* [How to complete this task] Write out the lines of the records below word for word, starting at the line containing "You are a GUI" and ending at the line containing "The height and", including both of those lines.

* [Records to use]

BEGIN

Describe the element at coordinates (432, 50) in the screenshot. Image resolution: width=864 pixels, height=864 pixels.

END
BEGIN

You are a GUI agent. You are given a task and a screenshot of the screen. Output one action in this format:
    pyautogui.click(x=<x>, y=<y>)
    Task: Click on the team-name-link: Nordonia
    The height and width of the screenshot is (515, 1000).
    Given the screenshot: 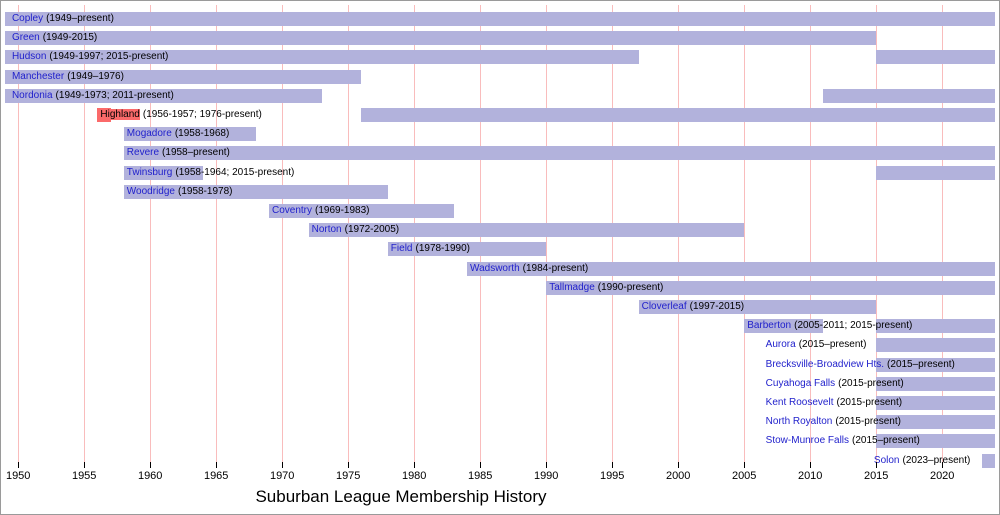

END

* [Result of the task]
You are a GUI agent. You are given a task and a screenshot of the screen. Output one action in this format:
    pyautogui.click(x=<x>, y=<y>)
    Task: Click on the team-name-link: Nordonia
    The height and width of the screenshot is (515, 1000).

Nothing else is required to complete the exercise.